April 2, 2021 in News by RBN Staff

source:  nypost

If you thought corporate welfare was bad, just wait until you see what corporate wokefare looks like.

It used to be that massive corporations would roll into a state, demand huge taxpayer-funded incentives and payments to locate their businesses there, and then cash in on the largesse while largely leaving everyone else alone. Those days are over.

Now, pressured by liberal politicians, the media and Twitter mobs, businesses aren’t just demanding tax carve-outs — they want state governments to kowtow to the political whims of Democrats.

Take Georgia. State officials rolled out the carpet for mega-corps such as Delta Airlines, Coca-Cola, Major League Baseball, and even Hollywood. Delta receives millions in state tax goodies, including a $35 million jet fuel giveaway. Coca-Cola received almost a million bucks to install new fountain machines. The Atlanta Braves somehow managed to force local taxpayers to kick in $400 million for a brand new stadium. And then there’s Hollywood, which received nearly half a billion dollars in taxpayer-funded gimmes to produce television shows and movies in the Peach State.

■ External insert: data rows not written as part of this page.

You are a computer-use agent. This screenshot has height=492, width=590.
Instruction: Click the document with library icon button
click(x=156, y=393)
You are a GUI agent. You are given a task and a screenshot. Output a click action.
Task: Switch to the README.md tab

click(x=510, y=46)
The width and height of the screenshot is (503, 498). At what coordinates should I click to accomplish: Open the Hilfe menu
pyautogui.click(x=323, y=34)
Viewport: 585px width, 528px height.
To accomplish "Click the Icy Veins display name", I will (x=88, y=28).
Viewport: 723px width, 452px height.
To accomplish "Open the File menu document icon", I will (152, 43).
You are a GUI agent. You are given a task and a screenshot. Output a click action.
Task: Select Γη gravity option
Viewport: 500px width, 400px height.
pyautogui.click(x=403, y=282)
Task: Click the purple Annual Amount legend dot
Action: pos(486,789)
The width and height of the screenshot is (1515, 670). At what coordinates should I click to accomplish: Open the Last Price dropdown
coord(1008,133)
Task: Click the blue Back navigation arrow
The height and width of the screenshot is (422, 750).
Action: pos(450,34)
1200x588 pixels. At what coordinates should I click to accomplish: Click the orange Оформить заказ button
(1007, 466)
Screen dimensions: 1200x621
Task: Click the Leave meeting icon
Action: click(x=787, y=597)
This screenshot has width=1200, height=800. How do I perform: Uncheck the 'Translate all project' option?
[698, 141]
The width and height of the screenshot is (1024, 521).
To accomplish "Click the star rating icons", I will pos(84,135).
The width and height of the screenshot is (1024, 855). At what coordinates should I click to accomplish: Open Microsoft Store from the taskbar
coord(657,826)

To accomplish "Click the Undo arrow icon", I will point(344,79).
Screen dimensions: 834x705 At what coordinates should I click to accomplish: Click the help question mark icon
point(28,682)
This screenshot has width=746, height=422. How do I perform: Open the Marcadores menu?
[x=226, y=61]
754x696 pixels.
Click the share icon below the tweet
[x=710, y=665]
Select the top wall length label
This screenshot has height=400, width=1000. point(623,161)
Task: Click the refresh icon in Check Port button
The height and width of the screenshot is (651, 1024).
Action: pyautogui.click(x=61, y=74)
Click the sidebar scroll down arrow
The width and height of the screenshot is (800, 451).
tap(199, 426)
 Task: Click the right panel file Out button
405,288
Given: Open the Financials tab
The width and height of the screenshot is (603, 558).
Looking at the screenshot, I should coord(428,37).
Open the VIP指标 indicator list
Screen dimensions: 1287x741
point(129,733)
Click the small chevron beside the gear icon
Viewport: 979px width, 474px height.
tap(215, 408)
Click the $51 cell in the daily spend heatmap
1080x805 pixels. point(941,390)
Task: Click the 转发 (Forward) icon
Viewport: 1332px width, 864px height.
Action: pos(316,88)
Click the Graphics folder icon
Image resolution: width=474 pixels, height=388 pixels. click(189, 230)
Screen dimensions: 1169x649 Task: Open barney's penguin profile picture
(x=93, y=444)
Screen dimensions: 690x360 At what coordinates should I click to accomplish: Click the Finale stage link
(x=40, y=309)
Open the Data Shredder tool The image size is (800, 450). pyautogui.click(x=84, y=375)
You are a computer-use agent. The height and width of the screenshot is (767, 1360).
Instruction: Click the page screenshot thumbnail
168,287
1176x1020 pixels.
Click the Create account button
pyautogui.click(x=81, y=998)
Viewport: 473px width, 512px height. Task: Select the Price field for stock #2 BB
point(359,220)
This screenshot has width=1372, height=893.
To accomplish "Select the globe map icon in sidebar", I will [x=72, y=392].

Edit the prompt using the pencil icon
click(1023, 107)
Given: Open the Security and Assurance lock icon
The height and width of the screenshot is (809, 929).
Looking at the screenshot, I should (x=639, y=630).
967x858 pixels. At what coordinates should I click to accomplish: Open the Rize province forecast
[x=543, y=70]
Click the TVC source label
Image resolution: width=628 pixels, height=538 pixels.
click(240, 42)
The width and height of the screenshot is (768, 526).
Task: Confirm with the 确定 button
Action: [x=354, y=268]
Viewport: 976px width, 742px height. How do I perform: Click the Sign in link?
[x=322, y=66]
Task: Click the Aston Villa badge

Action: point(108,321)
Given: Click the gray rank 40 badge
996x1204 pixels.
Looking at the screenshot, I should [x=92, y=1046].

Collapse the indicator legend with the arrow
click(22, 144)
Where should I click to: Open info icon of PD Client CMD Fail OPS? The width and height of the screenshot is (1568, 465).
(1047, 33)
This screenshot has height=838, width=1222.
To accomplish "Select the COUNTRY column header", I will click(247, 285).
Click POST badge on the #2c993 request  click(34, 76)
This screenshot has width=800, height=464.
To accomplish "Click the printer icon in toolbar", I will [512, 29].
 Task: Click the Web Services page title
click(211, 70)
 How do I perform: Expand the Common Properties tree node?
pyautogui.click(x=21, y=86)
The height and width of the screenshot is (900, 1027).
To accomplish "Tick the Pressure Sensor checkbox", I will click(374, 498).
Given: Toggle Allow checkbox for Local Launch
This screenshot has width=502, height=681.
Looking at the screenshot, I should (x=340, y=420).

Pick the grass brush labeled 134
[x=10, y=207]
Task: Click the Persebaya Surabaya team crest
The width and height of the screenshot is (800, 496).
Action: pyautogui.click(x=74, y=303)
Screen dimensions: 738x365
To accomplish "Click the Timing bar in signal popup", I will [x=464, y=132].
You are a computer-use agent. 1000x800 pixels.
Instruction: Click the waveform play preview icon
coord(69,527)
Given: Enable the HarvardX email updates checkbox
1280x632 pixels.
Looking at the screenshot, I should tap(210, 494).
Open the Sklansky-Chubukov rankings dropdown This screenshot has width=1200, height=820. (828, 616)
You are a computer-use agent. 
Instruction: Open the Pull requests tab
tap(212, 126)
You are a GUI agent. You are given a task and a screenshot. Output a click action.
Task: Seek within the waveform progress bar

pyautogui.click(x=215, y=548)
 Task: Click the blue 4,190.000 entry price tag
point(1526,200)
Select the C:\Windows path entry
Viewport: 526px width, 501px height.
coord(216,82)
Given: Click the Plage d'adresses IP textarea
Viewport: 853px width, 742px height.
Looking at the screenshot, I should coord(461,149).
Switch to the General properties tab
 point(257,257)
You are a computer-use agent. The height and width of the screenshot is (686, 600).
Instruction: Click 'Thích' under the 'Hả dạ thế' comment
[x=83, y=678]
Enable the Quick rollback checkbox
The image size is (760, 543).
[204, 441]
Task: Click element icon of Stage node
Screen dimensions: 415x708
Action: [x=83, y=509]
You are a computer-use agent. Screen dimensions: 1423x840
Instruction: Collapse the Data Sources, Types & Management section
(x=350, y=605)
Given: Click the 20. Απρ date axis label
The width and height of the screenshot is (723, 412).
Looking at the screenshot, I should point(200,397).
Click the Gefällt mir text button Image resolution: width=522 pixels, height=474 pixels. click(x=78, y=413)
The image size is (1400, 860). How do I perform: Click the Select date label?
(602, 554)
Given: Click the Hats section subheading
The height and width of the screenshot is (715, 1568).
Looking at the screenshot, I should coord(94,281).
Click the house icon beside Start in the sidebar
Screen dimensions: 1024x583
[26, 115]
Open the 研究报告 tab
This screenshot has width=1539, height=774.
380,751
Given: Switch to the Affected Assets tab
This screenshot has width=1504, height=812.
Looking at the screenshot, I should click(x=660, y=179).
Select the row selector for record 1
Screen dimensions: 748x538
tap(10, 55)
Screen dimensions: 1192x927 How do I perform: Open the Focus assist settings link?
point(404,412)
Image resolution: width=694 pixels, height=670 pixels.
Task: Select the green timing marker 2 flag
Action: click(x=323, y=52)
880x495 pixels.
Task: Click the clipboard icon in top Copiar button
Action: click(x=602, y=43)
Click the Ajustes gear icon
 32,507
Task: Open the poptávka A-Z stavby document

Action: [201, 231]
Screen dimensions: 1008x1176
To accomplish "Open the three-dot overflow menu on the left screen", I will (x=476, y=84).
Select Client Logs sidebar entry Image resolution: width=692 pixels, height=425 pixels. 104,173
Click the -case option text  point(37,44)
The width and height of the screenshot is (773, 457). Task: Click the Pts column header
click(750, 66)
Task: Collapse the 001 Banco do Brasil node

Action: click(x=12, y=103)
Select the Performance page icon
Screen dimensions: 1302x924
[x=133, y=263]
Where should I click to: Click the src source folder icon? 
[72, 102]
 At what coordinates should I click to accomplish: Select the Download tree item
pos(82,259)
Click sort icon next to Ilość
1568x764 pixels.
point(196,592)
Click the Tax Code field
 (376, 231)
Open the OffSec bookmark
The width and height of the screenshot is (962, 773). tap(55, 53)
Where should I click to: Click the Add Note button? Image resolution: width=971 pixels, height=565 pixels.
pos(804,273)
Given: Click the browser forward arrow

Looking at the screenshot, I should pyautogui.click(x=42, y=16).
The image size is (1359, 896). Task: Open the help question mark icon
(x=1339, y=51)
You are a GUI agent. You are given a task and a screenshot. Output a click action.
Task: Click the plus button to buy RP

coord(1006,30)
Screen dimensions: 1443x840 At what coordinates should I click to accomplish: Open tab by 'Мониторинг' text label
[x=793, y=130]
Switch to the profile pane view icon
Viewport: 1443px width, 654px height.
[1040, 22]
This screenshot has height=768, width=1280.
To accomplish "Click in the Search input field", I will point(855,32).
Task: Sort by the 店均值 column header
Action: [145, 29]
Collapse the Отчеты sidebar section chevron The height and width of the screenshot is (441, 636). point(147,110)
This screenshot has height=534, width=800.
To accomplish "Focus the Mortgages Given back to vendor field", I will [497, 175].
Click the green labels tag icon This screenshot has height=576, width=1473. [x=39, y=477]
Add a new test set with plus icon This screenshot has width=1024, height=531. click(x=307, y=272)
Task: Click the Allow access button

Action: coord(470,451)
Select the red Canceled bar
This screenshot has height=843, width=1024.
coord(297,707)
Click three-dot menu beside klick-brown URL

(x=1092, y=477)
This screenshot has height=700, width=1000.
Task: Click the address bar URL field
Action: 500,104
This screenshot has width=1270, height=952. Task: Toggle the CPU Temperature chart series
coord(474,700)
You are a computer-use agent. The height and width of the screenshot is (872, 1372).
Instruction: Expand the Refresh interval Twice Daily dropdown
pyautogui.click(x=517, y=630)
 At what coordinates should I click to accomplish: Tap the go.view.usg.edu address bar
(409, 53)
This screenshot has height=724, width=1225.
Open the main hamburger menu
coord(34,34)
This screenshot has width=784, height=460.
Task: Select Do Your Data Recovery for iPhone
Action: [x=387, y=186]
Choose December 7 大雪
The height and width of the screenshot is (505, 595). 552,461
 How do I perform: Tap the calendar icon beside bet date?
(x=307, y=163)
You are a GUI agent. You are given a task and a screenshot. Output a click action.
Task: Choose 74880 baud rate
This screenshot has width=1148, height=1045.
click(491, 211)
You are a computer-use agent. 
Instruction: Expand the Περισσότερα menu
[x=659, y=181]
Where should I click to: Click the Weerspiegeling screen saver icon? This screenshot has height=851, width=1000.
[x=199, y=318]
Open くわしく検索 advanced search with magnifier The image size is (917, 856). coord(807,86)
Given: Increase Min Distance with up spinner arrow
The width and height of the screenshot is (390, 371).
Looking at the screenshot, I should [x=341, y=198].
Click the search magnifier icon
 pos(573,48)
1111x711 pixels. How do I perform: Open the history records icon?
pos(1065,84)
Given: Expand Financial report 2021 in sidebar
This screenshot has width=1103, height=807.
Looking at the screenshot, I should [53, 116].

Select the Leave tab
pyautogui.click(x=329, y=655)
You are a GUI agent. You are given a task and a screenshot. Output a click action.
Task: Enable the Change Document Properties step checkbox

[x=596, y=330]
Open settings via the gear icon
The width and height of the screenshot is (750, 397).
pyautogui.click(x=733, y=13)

These companies usually like to remain apolitical. But terrified that they would be seen as racist, they proclaimed “black lives matter” and other slogans in advertisements.

And once you do it once, liberals won’t let go. “Corporations, Vocal About Racial Justice, Go Quiet on Voting Rights,” the New York Times declared this week, shaming them to boycott — even though Georgia’s election reform law is hardly radical.

Apple’s Tim Cook, who’s gotten rich off of the backs of the child labor in China who manufacture his gadgets, said the law was “unacceptable.” Delta’s CEO Ed Bastian, who endorsed the legislation after it passed, did a complete 180 after it was signed into law, claiming the reforms were “based on a lie.” Major League Baseball threatened to pull the scheduled 2021 All-Star game out of Atlanta.

The proper response to this new brand of Democrat machine politics masquerading as corporate social responsibility is simple: call the wokesters’ bluff, and tell them to leave. If having to show an I.D. to vote is too much for an airline that requires an I.D. to fly, then that airline can go somewhere else. If the diabetes factory known as Coca-Cola can’t handle a watered-down election security law, then it should pick up stakes — and the costs of moving its entire operation — and leave for greener pastures. If the poor Atlanta Braves and its baseball cartel can’t countenance a simple ban on bribing voters, then they should find a new group of taxpayers to con into building them yet another new stadium somewhere else.

It’s long past time for corporations to bow to liberal agitators, and for lawmakers to stop negotiating with ungrateful businesses.

Sean Davis is the co-founder of The Federalist.